Clockwork Bubble Bee, by Naomi Adams


Insect Trivia:

Crickets, locusts, grasshoppers and cicada: what is the difference?
Locusts are a type of grasshopper, both categorised as ‘Acridoidea family’ in the order ‘Orthoptera’. Crickets are also of the Orthoptera order, but crickets are typically wingless, and they are omnivorous: eating plants, smaller insects and larvae. Locusts and grasshoppers look similar to each other, they both have wings, and are both herbivores but locusts differ from grasshoppers in their ability to swarm. These insects make a sound by rubbing their wings together and this is called stridulation. Cicadas on the other hand, are ‘true bugs’ from the order Hemiptera, they are dark, stout insects with large heads and transparent wings. They look more like a beetle.  They come in two major variations: annual cicadas, and periodical cicadas. Periodical cicadas (only sited in North America) are often commonly referred to as the ’17 year locust.’  They spend 13 to 17 years as ‘nymphs’ living under ground, feeding from the juices of plant roots, before emerging- in number- in spring, when the soil reaches exactly 64 degrees Fahrenheit, when they climb up trees, shed their brown nymph skin and emerge as a cicada (most commonly black, with red eyes and orange wing veins). The male cicadas, the loudest insect around, then ‘sing’ by producing a sound from a pair of built-in drums called tymbals at the base of their abdomens. The females are attracted by the sound and after mating the females lay eggs burrowed in the twigs of the tree, before dying. The eggs then fall to the ground and hatch into nymphs who burrow into the ground, where they will then live for around 17 years. There is nothing trivial about that.

Photographs featured:

Feature photographs are courtesy of Penny Metal and Naomi Adams. Penny Metal is an artist who loves and photographs insects. She has published a book consisting of photographs of the insects of Warwick Gardens, a small park in Peckham ,South London. You can see more of her photos and buy the book here.  Naomi Adams is an artist and illustrator. Her relief pictures of bugs and beetles made from minute, found-objects such as beads, earrings and clock parts, can be bought here.

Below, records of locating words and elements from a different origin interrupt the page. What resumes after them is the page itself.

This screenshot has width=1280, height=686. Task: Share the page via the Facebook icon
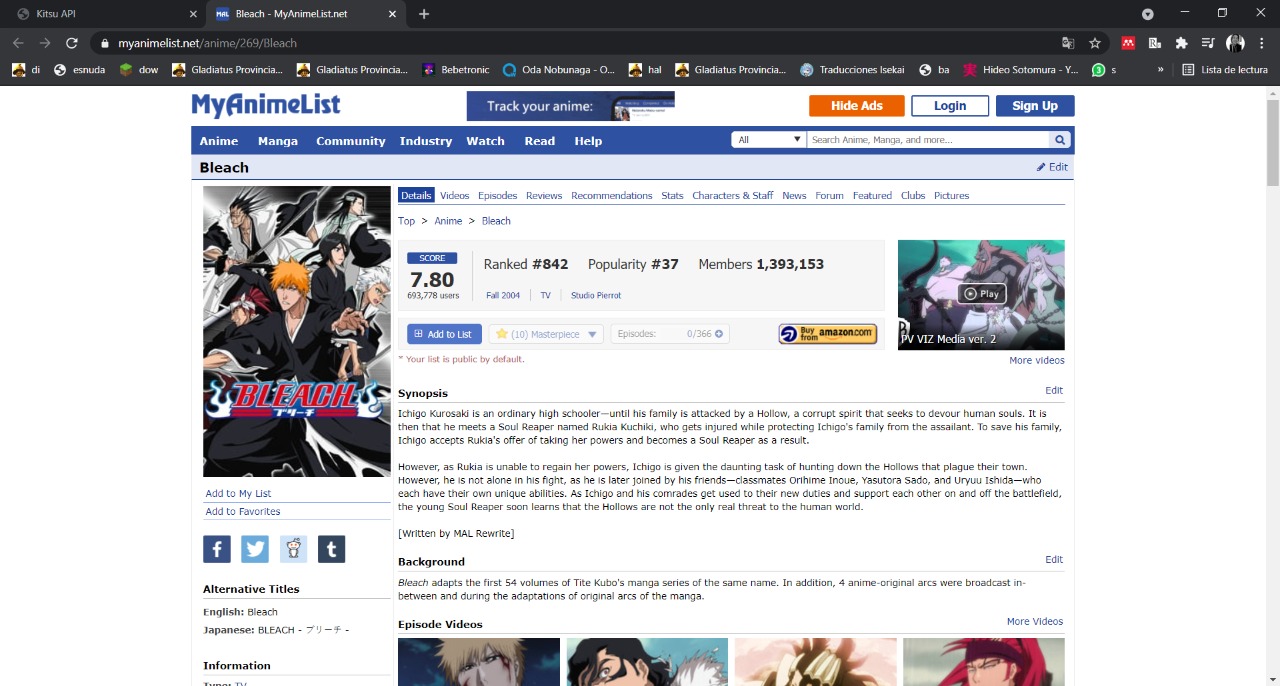[x=216, y=548]
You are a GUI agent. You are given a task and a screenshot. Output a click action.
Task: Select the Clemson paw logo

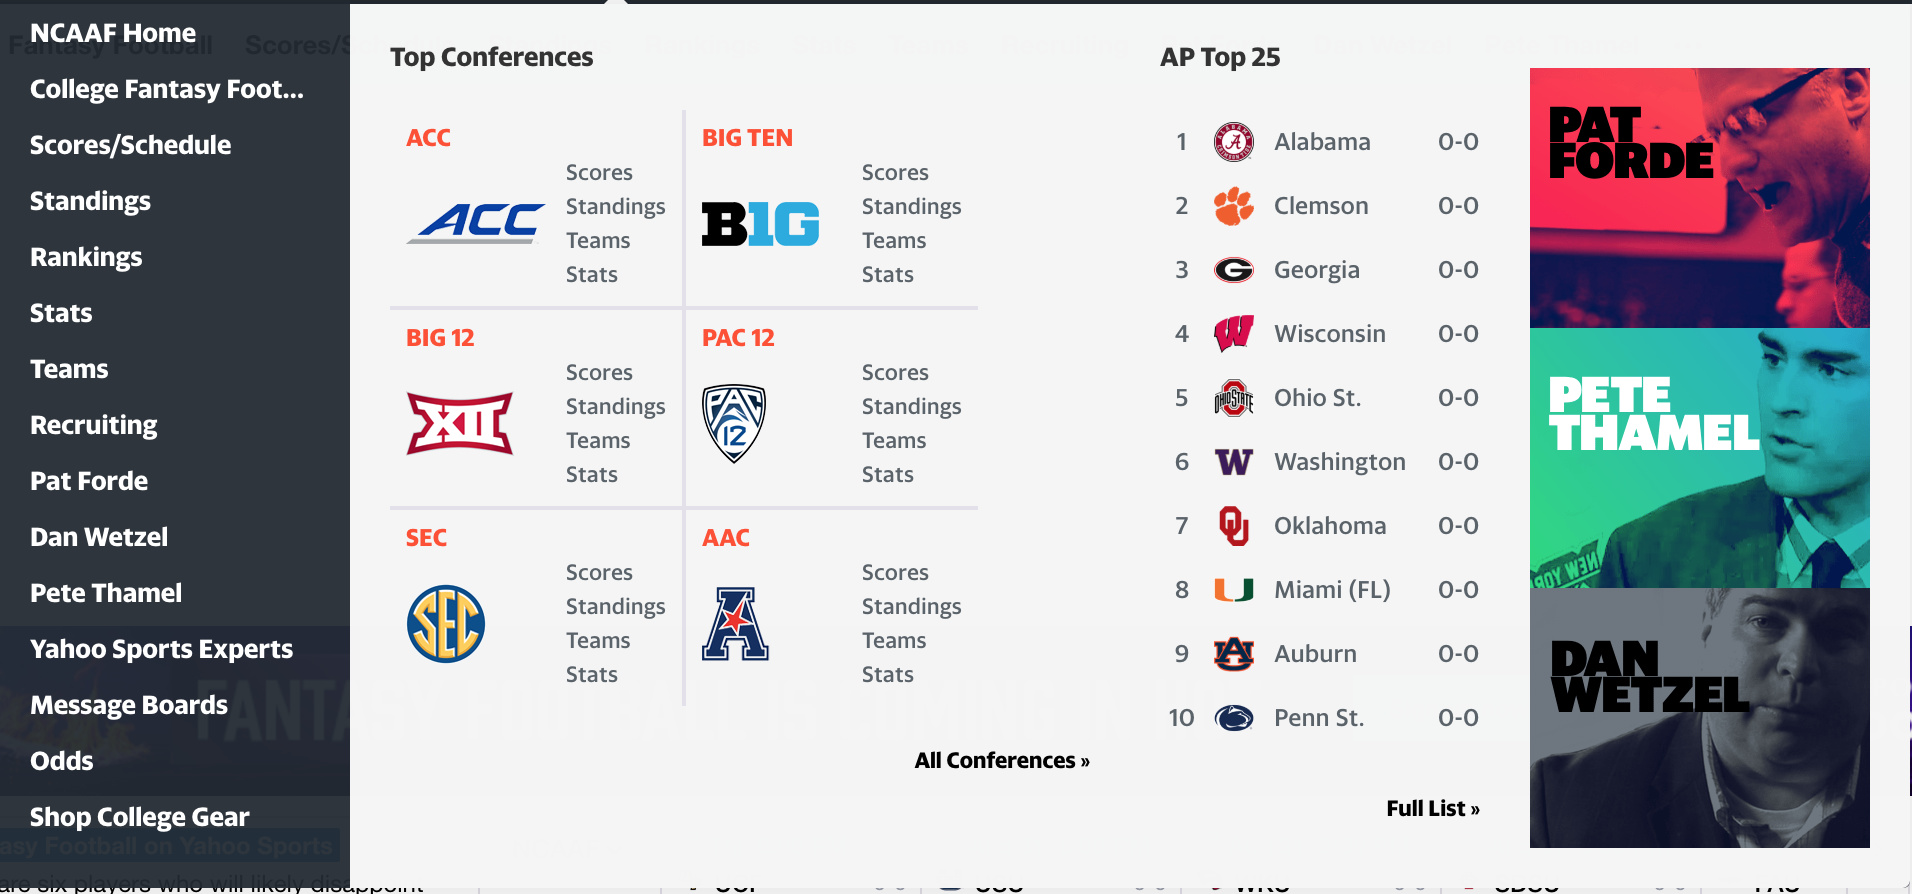point(1234,206)
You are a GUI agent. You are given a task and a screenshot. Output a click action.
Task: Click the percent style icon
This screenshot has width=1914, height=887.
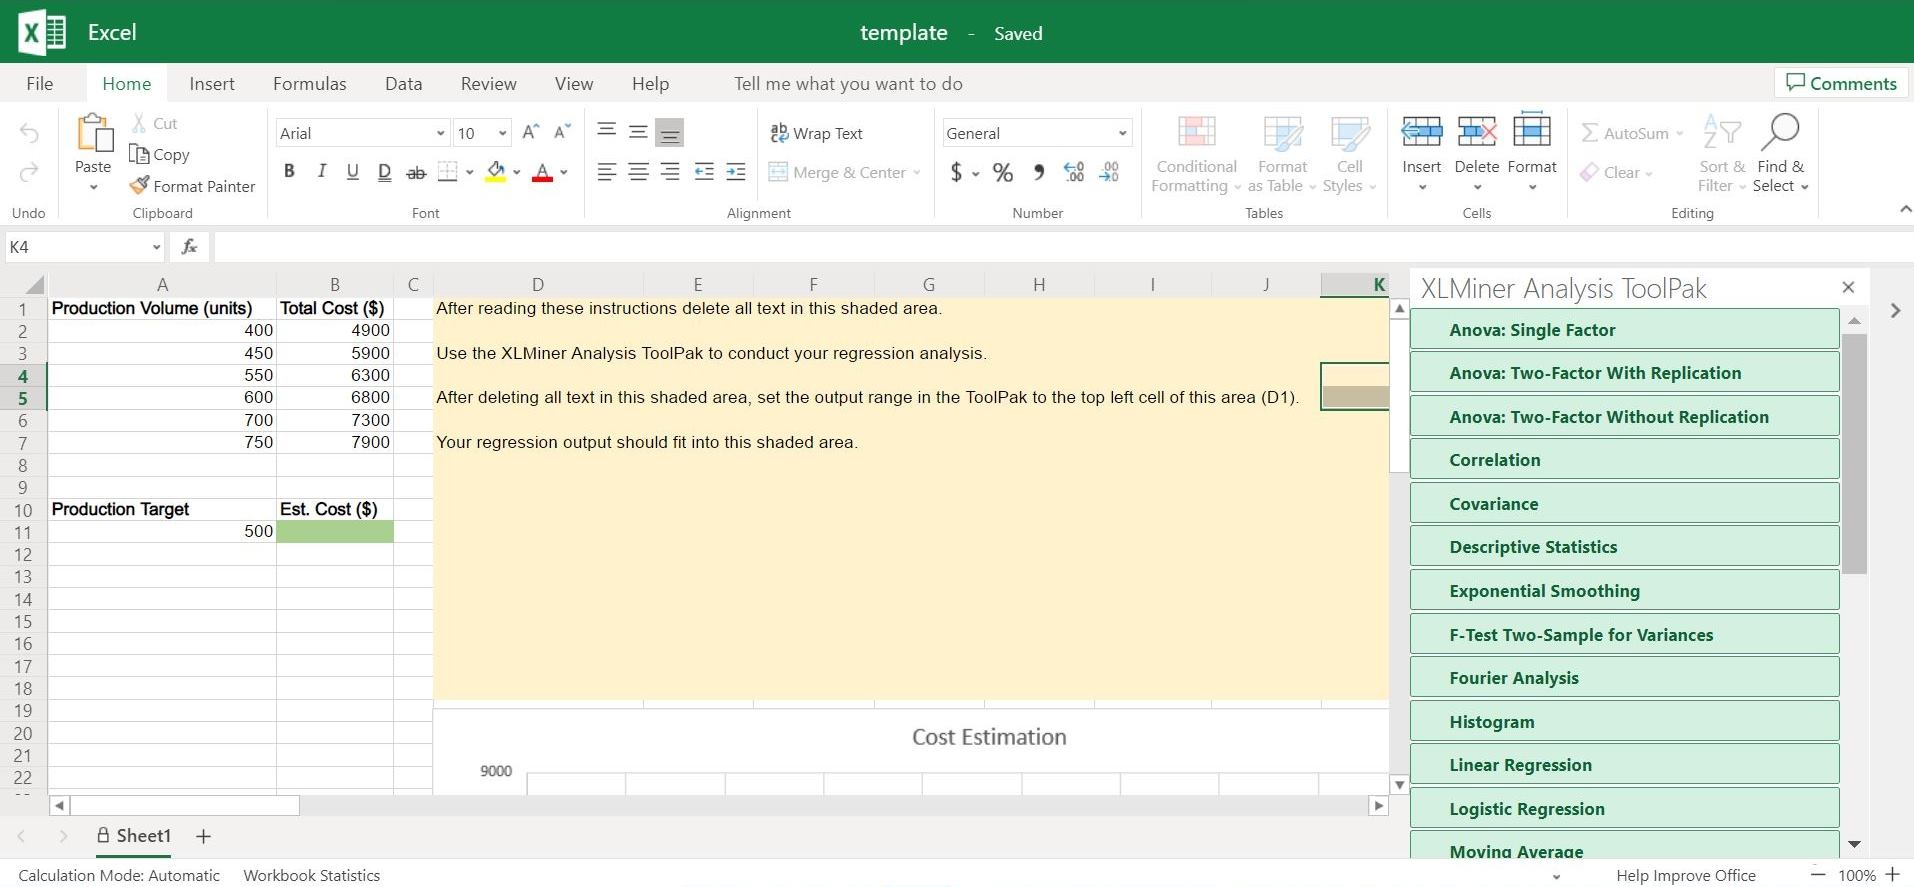point(1002,173)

* Such is the rarity, that the beauty of the urban insect has attracted the attention of South London artist and photographer Penny Metal, who has published a book of photographs on these creatures, and our encounters with them.

** The sound Cicadas make is actually made by their abdomen not their mouth so technically they are not ‘talking,’ but I am anthropomorphising for dramatic effect.

***After researching, it is most likely it was a Cicada that we saw, not a locust, but humans often confuse the two.